**GIVEN TEXT**:
####################

My advice is to avoid using plastic mesh on any part of the suit. While it is a cinch to put together, it will break down over time and start to snap and crack. It's a good thing to use if you're just building a suit for Halloween, but not so good if you intend to use the suit again later.


----------



## Trpdwarf (Oct 8, 2008)

nedded said:


> My advice is to avoid using plastic mesh on any part of the suit. While it is a cinch to put together, it will break down over time and start to snap and crack. It's a good thing to use if you're just building a suit for Halloween, but not so good if you intend to use the suit again later.



That is only a problem if you build an entire head out of it. If you use it sparingly, and it places that won't get a huge amount of wear and tear, it's pretty alright to use.

The only thing I don't like about it is that it tends to warp very badly if apply even a slight bit of hot glue, or in the case of the jaw, I found that any attempt at using brads and springs or brads and rubber bands to make a movable jaw out of a plastic mesh head ended in a crooked jaw because the plastic mesh itself was warping. So I abandoned the "Whole mesh" thing all-to-gether unless someone wants a really cheap head for a one to to time use.

There are some rather cheap brands of plastic mesh that will break down very easily. There are also some better brands too. The stuff from W-Mart it cheaply made, and not as flexible as one might want it. If I go down to Micheals, I can get stuff made better, that gives me the flexibility I want, and doesn't break down as well. It feels different when you touch and work with it.

In any case, any sort of technique you use will break down over time. That comes with wear and tear on a costume. It's up to people to use their costumes reasonably, and also to keep good upkeep on them.


----------



## NoxTigress (Oct 8, 2008)

iciewolf said:


> I have plenty of spare time nowadays. I will be sure to use a glove. I was thinking of using the long sleeve gloves and attaching fur to them. I think they are called evening gloves.



Yeah, that'd be evening gloves.  At the very least, use them to get a pattern, though you could just attached the fur to them instead.  But it will probably make them a bit warmer to wear going that way.


----------



## Trpdwarf (Oct 8, 2008)

NoxTigress said:


> Yeah, that'd be evening gloves.  At the very least, use them to get a pattern, though you could just attached the fur to them instead.  But it will probably make them a bit warmer to wear going that way.



I remember trying to do something like that once. In the end I got fed up with it being so time consuming so I resorted another method, where I trace my hand, and my arm....and ended up with my black paw w/sleeves that is part of my Maned Wolf costume.

####################

**GIVEN INFORMATION**:
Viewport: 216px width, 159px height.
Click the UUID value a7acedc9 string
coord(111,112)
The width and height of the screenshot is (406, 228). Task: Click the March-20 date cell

####################

**THINGS TO DO**:
(a) Based on the costume-making thread, mark each statement yes or no and quote the exact words that decide it. (i) Trpdwarf finds the plastic mesh from Micheals better made than the mesh from W-Mart. (ii) Trpdwarf reports that hot glue helps keep plastic mesh from warping. (iii) NoxTigress says that attaching fur to evening gloves will probably make them warmer to wear.
(b) Write the next part of the costume-making thread, picking up after its last sentence.
The data above is separate from the costume-making thread.

**RESULTS IN ORDER**:
(a)
(i) Yes: "If I go down to Micheals, I can get stuff made better, that gives me the flexibility I want, and doesn't break down as well."
(ii) No: "it tends to warp very badly if apply even a slight bit of hot glue"
(iii) Yes: "But it will probably make them a bit warmer to wear going that way."

(b)
It took a few times though to get it right, but I bought extra material just for that purpose.


----------



## iciewolf (Oct 8, 2008)

nedded said:


> My advice is to avoid using plastic mesh on any part of the suit. While it is a cinch to put together, it will break down over time and start to snap and crack. It's a good thing to use if you're just building a suit for Halloween, but not so good if you intend to use the suit again later.


I was thinkin about using it just in the mouth region to give the jaw some uh...strength? and I guess sturdiness. For the head I was thinking maybe using flexible wide metal to frame the had structure but also using the balaclava to have something to have the fur attach to.Does that make any sense?



Trpdwarf said:


> That is only a problem if you build an entire head out of it. If you use it sparingly, and it places that won't get a huge amount of wear and tear, it's pretty alright to use.
> 
> The only thing I don't like about it is that it tends to warp very badly if apply even a slight bit of hot glue, or in the case of the jaw, I found that any attempt at using brads and springs or brads and rubber bands to make a movable jaw out of a plastic mesh head ended in a crooked jaw because the plastic mesh itself was warping. So I abandoned the "Whole mesh" thing all-to-gether unless someone wants a really cheap head for a one to to time use.
> 
> ...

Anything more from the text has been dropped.